With input from the Washington Post and NPR.
President Trump keeps pushing housing affordability as a headline issue — he wants mortgage rates down, fast. Trouble is, his nominee for Fed chair, Kevin Warsh, has spent years blasting the Fed’s massive $6.6 trillion portfolio of Treasuries and mortgage-backed securities as a market-distorting mess. If Warsh follows through and pressures the Fed to shrink that balance sheet, it could raise long-term borrowing costs — including mortgage rates — right when the White House wants them lower.
Warsh isn’t shy about calling for a smaller Fed footprint. The logic is straightforward: big central-bank holdings of long-term bonds helped push yields down after the financial crisis. Pull that support back and yields can move higher. For the average house hunter, that means pricier mortgages, not cheaper ones.

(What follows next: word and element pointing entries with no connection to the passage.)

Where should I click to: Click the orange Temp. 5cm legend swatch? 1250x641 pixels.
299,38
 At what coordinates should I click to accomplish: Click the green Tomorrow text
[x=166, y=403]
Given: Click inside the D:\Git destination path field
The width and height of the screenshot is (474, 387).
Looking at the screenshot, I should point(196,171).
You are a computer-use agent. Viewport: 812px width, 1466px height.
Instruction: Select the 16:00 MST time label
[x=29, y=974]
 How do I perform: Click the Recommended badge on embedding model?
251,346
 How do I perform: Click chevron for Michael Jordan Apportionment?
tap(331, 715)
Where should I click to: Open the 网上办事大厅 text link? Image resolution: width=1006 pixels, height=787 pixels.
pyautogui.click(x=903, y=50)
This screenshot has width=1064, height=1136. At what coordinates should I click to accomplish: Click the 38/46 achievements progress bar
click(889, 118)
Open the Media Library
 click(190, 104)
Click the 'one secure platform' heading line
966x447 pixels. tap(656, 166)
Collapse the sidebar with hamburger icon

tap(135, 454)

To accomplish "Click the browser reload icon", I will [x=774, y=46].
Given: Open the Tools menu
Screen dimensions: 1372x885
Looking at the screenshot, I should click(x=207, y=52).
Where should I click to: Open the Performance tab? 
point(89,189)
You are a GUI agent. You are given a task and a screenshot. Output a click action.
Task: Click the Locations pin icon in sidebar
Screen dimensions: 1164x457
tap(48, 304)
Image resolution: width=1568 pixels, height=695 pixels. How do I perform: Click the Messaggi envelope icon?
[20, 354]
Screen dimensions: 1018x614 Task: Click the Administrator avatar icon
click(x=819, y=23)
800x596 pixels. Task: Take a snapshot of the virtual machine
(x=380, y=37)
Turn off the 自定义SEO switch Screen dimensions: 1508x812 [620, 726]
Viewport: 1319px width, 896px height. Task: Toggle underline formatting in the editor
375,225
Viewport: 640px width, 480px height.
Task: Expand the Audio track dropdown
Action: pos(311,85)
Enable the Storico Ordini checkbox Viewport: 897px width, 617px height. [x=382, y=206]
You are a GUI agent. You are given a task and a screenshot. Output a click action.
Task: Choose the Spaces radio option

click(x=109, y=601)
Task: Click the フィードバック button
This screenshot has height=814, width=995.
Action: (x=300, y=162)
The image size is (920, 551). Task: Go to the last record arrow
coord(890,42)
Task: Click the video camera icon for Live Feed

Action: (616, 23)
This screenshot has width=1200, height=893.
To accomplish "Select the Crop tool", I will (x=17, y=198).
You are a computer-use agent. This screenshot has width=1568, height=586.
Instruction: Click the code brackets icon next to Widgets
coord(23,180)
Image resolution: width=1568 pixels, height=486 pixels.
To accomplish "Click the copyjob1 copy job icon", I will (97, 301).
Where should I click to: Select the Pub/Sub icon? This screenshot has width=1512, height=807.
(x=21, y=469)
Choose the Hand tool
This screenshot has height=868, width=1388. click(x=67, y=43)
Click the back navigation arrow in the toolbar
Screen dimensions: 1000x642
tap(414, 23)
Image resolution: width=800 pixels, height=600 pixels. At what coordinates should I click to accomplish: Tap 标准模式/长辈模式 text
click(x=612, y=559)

This creates a neat political irony. Trump is campaigning on making housing more affordable; Warsh’s playbook — aimed at reining in what he sees as an overactive Fed — could end up doing the opposite. It’s a tension between short-term political goals and longer-term monetary orthodoxy: presidents want low rates; many Fed veterans want policy that won’t stoke inflation or warp markets.
Why would Warsh get any traction? Because the Fed chair isn’t just “one vote” on a committee. The chair controls the agenda, shapes staff analysis, runs the communications machine and, critically, speaks for the central bank. That soft power — the ability to persuade colleagues and markets — means a chair who wants a downsized balance sheet can nudge policy even if they can’t literally command votes with a snap of the fingers.
Bottom line: nominating someone who’s publicly skeptical of the Fed’s bond holdings sends a signal the central bank could be headed for normalization that’s faster or deeper than markets expect. For homeowners and prospective buyers, that would likely translate into higher mortgage rates — an awkward outcome for an administration promising the opposite.